### CONSIGNE
Extrayez des lignes ci-dessous chacune de celles où figure le mot "perform". Recopiez-les toutes.

....................

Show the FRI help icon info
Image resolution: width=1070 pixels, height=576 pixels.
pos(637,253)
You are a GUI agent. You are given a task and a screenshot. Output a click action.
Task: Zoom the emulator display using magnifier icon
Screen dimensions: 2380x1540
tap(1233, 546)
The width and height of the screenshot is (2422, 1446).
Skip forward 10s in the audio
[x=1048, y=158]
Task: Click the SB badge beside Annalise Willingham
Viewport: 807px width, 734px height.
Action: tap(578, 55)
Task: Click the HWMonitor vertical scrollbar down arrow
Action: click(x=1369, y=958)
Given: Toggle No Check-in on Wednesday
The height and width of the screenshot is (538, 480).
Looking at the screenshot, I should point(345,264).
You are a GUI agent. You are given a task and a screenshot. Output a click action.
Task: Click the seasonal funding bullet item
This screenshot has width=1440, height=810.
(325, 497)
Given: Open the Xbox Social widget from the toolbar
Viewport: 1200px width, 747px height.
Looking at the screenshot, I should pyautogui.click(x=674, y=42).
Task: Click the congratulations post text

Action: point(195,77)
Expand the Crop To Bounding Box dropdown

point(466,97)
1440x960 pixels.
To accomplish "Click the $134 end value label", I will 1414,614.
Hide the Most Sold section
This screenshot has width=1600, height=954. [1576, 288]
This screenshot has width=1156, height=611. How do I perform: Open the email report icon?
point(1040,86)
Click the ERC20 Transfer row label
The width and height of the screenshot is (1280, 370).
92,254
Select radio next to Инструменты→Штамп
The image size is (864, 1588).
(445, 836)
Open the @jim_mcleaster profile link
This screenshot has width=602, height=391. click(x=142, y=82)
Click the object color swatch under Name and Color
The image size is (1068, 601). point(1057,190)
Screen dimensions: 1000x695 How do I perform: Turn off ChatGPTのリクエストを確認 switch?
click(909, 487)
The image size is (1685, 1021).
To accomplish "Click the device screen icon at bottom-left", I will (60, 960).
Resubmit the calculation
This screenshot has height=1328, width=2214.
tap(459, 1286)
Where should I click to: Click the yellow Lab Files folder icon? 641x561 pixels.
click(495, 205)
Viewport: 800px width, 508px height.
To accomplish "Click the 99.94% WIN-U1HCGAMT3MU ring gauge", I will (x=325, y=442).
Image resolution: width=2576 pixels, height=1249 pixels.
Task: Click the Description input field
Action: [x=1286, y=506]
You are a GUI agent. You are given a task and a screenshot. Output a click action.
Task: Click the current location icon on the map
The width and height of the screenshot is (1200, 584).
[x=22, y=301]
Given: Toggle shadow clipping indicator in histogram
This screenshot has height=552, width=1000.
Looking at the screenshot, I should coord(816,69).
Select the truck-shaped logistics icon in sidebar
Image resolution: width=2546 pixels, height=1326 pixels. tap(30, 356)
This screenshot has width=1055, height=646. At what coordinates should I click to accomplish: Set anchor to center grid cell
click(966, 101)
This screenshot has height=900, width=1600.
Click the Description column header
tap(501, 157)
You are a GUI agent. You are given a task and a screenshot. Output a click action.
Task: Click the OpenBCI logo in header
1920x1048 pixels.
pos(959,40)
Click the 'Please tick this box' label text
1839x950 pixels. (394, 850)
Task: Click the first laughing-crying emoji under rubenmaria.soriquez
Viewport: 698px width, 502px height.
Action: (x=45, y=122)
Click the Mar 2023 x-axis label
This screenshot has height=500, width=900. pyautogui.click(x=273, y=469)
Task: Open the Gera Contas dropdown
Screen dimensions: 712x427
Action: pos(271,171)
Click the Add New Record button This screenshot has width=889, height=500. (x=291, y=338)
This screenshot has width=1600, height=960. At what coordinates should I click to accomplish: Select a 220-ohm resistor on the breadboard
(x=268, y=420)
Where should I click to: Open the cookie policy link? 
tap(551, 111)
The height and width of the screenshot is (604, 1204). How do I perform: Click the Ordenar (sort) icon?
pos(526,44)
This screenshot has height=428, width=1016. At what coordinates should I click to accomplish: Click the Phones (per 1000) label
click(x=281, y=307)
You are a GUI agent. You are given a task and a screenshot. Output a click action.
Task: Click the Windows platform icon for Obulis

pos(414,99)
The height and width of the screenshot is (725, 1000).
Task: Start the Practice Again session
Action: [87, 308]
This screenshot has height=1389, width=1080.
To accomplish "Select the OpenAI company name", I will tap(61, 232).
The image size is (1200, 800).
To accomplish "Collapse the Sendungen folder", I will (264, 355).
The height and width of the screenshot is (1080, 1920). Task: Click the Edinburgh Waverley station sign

....................

### SOLUTION
This screenshot has width=1156, height=611. How do I perform: Open the email report icon?
Screen dimensions: 1000x695 How do I perform: Turn off ChatGPTのリクエストを確認 switch?
The height and width of the screenshot is (604, 1204). How do I perform: Click the Ordenar (sort) icon?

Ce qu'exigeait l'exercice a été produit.